Sequences are only available for datasets created with is_sequence=True.
Listing Sequences
# List all sequences in a dataset
sequences = client.datasets.list_sequences(
owner="research-team",
slug="video-surveillance"
)
for sequence in sequences:
print(f"Sequence: {sequence.uid}")
Getting a Specific Sequence
sequence = client.datasets.get_sequence(
owner="research-team",
slug="video-surveillance",
sequence_uid="seq_456def"
)
print(f"Sequence items: {len(sequence.items)}")
# Get sequences with pagination
page = client.datasets.list_sequences(
owner="research-team",
slug="video-surveillance",
limit=50
)
for sequence in page:
print(f"Processing sequence: {sequence.uid}")
Complete Example
from avala import Avala
client = Avala(api_key="your-api-key")
# Create a new dataset
dataset = client.datasets.create(
name="Autonomous Driving",
slug="autonomous-driving",
data_type="image",
visibility="private"
)
print(f"Created dataset: {dataset.uid}")
# List all items
items = client.datasets.list_items(
owner="my-org",
slug="autonomous-driving",
limit=100
)
print(f"Dataset contains {len(list(items))} items")
# Get specific item details
if len(list(items)) > 0:
first_item = client.datasets.get_item(
owner="my-org",
slug="autonomous-driving",
item_uid=items[0].uid
)
print(f"First item: {first_item.data}")
import asyncio
from avala import AsyncAvala
async def main():
client = AsyncAvala(api_key="your-api-key")
# Create a new dataset
dataset = await client.datasets.create(
name="Autonomous Driving",
slug="autonomous-driving",
data_type="image",
visibility="private"
)
print(f"Created dataset: {dataset.uid}")
# List all items
items = await client.datasets.list_items(
owner="my-org",
slug="autonomous-driving",
limit=100
)
print(f"Dataset contains {len(list(items))} items")

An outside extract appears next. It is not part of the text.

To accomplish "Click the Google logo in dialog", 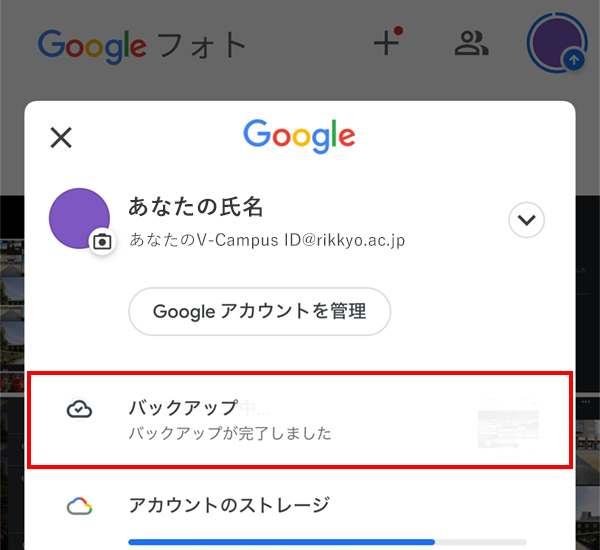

# Get specific item details
items_list = list(items)
if len(items_list) > 0:
first_item = await client.datasets.get_item(
owner="my-org",
slug="autonomous-driving",
item_uid=items_list[0].uid
)
print(f"First item: {first_item.data}")
asyncio.run(main())
Best Practices
- Use descriptive names and slugs that clearly identify your dataset
- Set appropriate visibility levels to protect sensitive data
- Use pagination when working with large datasets
- Enable sequences for time-series or video data
Dataset slugs must be unique within an organization and cannot be changed after creation.